● Exercise goal
Please print the entries below exactly, from the line with "API Matrix (889, 18)" through the line with "Notify me of follow-up", including both of those lines and leaving out all others.

[Dataset entries]
▬▬▬▬▬▬▬▬▬▬
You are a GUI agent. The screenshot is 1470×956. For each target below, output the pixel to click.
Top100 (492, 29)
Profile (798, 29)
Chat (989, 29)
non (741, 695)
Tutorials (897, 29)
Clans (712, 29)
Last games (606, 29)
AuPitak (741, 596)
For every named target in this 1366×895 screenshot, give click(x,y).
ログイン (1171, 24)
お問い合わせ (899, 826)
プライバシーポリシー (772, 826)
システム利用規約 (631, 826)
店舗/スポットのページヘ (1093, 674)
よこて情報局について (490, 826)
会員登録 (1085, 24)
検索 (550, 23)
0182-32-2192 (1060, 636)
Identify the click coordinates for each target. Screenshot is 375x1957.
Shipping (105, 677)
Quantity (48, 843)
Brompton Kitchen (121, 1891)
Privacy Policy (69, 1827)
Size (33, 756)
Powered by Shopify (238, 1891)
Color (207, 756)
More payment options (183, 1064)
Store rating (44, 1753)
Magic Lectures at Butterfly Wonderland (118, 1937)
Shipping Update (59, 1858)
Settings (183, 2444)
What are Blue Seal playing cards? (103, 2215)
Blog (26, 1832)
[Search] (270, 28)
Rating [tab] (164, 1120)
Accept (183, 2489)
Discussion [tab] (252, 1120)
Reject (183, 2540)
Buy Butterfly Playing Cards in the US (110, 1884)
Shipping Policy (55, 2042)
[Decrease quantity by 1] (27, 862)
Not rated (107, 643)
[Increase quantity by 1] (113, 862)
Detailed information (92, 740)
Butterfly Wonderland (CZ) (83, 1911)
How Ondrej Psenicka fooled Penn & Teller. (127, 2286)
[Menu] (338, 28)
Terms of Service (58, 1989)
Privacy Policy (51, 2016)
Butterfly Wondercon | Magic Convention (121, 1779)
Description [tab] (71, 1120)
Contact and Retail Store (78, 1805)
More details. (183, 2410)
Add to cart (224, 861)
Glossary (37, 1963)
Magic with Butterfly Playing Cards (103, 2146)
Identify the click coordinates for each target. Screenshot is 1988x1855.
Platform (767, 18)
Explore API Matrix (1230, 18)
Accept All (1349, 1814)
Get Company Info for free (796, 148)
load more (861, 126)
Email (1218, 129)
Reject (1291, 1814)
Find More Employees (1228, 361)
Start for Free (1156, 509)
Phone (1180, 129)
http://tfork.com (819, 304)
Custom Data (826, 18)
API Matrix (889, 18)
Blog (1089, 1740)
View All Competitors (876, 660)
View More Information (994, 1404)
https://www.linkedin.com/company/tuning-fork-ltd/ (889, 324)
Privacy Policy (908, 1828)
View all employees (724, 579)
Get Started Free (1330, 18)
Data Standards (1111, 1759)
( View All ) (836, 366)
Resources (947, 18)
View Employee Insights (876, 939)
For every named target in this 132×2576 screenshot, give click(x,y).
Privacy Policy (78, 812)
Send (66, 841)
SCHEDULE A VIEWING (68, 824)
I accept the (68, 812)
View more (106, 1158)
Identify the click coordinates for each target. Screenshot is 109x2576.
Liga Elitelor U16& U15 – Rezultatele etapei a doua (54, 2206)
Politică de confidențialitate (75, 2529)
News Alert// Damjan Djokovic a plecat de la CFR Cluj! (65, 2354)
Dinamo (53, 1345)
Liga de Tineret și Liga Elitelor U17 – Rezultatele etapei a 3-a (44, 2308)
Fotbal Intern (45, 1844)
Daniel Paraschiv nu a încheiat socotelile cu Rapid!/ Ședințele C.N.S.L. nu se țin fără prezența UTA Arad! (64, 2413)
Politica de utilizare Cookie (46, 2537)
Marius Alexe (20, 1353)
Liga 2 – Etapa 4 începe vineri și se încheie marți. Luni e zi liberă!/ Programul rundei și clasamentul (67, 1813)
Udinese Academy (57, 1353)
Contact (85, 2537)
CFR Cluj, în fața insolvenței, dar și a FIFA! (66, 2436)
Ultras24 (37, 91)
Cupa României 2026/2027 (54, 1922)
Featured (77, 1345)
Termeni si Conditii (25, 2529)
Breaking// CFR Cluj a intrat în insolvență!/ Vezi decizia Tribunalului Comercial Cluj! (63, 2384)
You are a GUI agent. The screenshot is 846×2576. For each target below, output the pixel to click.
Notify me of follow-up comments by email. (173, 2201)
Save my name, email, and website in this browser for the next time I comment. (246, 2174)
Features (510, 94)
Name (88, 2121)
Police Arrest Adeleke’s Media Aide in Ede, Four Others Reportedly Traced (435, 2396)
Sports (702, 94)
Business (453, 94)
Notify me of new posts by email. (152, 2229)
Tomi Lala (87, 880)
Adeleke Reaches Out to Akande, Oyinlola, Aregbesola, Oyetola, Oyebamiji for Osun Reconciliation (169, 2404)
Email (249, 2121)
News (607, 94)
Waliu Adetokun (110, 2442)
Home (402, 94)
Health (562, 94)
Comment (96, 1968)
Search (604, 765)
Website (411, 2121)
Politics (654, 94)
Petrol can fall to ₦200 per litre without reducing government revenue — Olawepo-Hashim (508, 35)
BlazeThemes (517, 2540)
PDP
▬▬▬▬▬▬▬▬▬▬
● Answer space
API Matrix (889, 18)
Blog (1089, 1740)
View All Competitors (876, 660)
View More Information (994, 1404)
https://www.linkedin.com/company/tuning-fork-ltd/ (889, 324)
Privacy Policy (908, 1828)
View all employees (724, 579)
Get Started Free (1330, 18)
Data Standards (1111, 1759)
( View All ) (836, 366)
Resources (947, 18)
View Employee Insights (876, 939)
For every named target in this 132×2576 screenshot, give click(x,y).
Privacy Policy (78, 812)
Send (66, 841)
SCHEDULE A VIEWING (68, 824)
I accept the (68, 812)
View more (106, 1158)
Identify the click coordinates for each target. Screenshot is 109x2576.
Liga Elitelor U16& U15 – Rezultatele etapei a doua (54, 2206)
Politică de confidențialitate (75, 2529)
News Alert// Damjan Djokovic a plecat de la CFR Cluj! (65, 2354)
Dinamo (53, 1345)
Liga de Tineret și Liga Elitelor U17 – Rezultatele etapei a 3-a (44, 2308)
Fotbal Intern (45, 1844)
Daniel Paraschiv nu a încheiat socotelile cu Rapid!/ Ședințele C.N.S.L. nu se țin fără prezența UTA Arad! (64, 2413)
Politica de utilizare Cookie (46, 2537)
Marius Alexe (20, 1353)
Liga 2 – Etapa 4 începe vineri și se încheie marți. Luni e zi liberă!/ Programul rundei și clasamentul (67, 1813)
Udinese Academy (57, 1353)
Contact (85, 2537)
CFR Cluj, în fața insolvenței, dar și a FIFA! (66, 2436)
Ultras24 (37, 91)
Cupa României 2026/2027 (54, 1922)
Featured (77, 1345)
Termeni si Conditii (25, 2529)
Breaking// CFR Cluj a intrat în insolvență!/ Vezi decizia Tribunalului Comercial Cluj! (63, 2384)
You are a GUI agent. The screenshot is 846×2576. For each target below, output the pixel to click.
Notify me of follow-up comments by email. (173, 2201)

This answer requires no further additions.